Real-time predictive analytics with Zementis

Written By:
Published:
Content Copyright © 2016 Bloor. All Rights Reserved.
Also posted on: The IM Blog

Zementis offers a predictive analytics scoring engine for the rapid deployment and real-time execution of predictive models built in any PMML-compliant data mining tool. The deployment of machine learning and statistical models into operational IT environments remains a manual and time consuming process in many IT organisations. The Zementis approach is to automate model deployment, eliminating much of the manual coding and transcription errors, and reducing the time to results from months to hours or minutes.

First, an aside on PMML, one of IT’s success stories. PMML (Predictive Model Markup Language) is an XML-based standard for the vendor-independent exchange of predictive analytics, data mining and machine learning models (call them what you like) between originating design tools and the production execution platform. Zementis parses the PMML to build and execute the pre-processing data transformations, apply the required analysis model (for example, neural network, decision tree, Bayes classifier), and execute any post-processing requirements (typically some form of thresholds or rules for mapping scores or probabilities into actual business decisions). Developed by the Data Mining Group in the late 1990s, PMML has matured quietly to the point where it now has extensive vendor support and has become the backbone of big data predictive analytics.

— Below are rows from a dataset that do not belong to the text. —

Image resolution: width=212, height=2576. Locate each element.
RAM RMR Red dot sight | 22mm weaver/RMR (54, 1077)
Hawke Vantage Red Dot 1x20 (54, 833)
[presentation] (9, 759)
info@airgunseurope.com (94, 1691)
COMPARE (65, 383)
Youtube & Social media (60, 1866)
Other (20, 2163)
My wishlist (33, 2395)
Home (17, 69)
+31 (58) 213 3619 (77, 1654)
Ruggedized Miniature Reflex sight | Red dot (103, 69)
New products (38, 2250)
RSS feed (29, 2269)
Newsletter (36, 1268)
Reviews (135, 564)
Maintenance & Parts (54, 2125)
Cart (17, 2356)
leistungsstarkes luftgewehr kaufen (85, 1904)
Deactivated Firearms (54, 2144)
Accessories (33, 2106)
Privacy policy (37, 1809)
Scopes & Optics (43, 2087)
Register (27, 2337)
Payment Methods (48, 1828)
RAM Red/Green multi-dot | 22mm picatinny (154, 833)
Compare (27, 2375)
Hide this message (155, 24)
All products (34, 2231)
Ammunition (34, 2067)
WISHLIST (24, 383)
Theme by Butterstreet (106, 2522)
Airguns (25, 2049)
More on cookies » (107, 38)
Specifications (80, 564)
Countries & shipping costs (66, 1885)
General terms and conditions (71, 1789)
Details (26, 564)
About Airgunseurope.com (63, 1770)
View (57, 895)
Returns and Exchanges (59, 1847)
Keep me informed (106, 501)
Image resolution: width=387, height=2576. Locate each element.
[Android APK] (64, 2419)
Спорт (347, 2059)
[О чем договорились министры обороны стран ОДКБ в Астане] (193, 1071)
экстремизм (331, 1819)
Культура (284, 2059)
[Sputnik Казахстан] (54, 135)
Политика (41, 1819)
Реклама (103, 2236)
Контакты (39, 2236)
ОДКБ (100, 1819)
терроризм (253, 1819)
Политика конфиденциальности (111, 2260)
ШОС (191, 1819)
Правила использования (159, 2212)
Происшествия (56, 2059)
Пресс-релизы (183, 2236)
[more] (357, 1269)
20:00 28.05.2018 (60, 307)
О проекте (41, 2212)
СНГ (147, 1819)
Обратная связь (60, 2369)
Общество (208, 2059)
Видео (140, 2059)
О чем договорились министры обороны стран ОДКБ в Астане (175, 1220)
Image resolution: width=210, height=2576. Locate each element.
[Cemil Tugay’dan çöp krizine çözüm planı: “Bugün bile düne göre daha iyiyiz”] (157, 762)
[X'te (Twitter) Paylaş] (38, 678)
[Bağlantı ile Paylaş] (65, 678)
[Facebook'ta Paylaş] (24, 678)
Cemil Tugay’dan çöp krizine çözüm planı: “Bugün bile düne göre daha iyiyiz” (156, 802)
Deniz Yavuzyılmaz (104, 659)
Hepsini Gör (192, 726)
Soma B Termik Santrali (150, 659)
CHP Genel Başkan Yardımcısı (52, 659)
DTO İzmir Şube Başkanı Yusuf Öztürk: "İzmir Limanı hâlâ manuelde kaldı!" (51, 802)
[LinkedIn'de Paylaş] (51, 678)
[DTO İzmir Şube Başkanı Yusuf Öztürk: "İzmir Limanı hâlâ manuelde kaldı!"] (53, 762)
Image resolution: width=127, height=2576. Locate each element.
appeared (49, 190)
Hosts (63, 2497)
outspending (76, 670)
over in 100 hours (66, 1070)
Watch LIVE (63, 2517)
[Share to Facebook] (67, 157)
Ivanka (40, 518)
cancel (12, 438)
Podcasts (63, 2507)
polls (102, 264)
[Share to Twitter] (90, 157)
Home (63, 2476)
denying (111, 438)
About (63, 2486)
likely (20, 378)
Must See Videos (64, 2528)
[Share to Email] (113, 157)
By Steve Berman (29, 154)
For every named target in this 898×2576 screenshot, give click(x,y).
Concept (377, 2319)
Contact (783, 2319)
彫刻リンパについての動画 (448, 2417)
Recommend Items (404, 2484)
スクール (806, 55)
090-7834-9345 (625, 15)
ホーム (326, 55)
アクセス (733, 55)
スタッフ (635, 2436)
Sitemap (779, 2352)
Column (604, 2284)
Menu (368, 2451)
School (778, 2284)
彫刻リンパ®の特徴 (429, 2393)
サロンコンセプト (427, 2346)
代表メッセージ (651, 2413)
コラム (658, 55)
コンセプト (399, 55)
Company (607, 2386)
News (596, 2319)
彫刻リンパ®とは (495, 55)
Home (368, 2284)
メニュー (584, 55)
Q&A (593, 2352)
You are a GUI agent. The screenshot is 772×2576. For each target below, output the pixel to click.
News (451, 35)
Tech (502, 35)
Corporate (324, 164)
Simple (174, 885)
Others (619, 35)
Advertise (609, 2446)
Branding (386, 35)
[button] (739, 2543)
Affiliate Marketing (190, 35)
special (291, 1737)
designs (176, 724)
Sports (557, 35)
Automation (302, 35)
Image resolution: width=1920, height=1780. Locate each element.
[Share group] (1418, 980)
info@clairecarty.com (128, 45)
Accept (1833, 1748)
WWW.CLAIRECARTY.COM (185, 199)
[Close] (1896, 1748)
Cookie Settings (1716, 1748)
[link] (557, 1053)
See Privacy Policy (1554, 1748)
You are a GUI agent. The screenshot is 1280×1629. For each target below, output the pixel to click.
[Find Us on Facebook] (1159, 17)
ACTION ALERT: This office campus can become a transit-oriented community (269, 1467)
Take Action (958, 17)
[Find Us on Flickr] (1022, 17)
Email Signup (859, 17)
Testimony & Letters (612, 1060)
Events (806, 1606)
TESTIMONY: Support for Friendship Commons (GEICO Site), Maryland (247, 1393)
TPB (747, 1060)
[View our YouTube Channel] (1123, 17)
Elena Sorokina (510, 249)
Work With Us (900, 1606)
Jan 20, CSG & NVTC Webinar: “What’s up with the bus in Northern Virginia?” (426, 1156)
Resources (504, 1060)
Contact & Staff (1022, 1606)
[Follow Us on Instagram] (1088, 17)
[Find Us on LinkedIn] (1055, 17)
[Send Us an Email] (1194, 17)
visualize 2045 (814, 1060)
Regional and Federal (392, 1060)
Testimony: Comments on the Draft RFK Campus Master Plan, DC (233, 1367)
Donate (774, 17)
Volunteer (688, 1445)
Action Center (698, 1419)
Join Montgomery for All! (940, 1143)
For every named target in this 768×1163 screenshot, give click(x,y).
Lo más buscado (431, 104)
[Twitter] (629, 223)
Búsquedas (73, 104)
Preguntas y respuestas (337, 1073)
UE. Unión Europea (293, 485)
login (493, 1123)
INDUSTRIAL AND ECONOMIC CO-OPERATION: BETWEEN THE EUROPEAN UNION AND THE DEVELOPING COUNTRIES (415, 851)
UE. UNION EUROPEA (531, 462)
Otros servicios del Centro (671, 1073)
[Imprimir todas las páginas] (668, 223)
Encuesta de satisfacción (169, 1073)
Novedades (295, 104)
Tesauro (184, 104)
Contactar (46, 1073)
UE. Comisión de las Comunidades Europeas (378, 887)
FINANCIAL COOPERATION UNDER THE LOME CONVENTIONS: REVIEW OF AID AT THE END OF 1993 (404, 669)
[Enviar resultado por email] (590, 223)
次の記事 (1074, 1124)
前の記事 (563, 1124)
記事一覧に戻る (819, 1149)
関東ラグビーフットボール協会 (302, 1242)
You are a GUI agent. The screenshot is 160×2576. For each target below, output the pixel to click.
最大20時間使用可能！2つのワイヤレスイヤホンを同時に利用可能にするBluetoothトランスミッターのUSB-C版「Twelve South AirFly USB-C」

Zementis enables the data scientist to work in a wide range of tools and formats (for example IBM SPSS, R, SAS, KNIME, Python). Under the hood, Zementis reads and compiles the PMML with optimised, in-memory execution, and multi-server cluster scalability. Management tools are provided for logging and monitoring, as well as model management operations for deployment and delete.

Two deployment options are offered. ADAPA (Adaptive Decision and Predictive Analytics) delivers the Zementis real-time and batch-based scoring engine through a Web Services API for web and cloud applications. The ADAPA scoring engine is available on cloud platforms including Amazon Web Services (AWS) and Microsoft Azure or for on-premise deployment. UPPI (the snappily named Universal PMML Plug-In) delivers the scoring engine as an in-database plugin, and includes support for Hadoop-based data storage platforms / distributions including Cloudera, Hortonworks and MapR. It is worth noting that Zementis can score models against both batch and real-time data including Hive, Spark and Storm as well as the proprietary market leading stream processing engines.

The Zementis go to market approach is a healthy mix of direct and partner channel. Notable partners include IBM, Datameer, Teradata and Software AG. It has also targeted specific market verticals and use cases (notably risk management and financial services) which it has used to gain traction, and is using this platform to expand further into newer markets such as utilities and the wider Internet of Things.

Viewpoint

When Zementis set up in business in 2004, Big Data was barely a dot on the IT horizon, and the predictive analytics market, while growing steadily, was not exactly setting the world on fire. What a difference a few years can make. Businesses are now looking at their big data asset, looking beyond the early phase of first order analytics, and trying to understand how they can react earlier and faster to changing market and operational conditions. Zementis has held its nerve, and is now well positioned to lead this market, with a clear focus and understanding of its market positioning, a mature product suite, a standards-based approach, and a strong value proposition built on the operationalisation of model deployment and execution.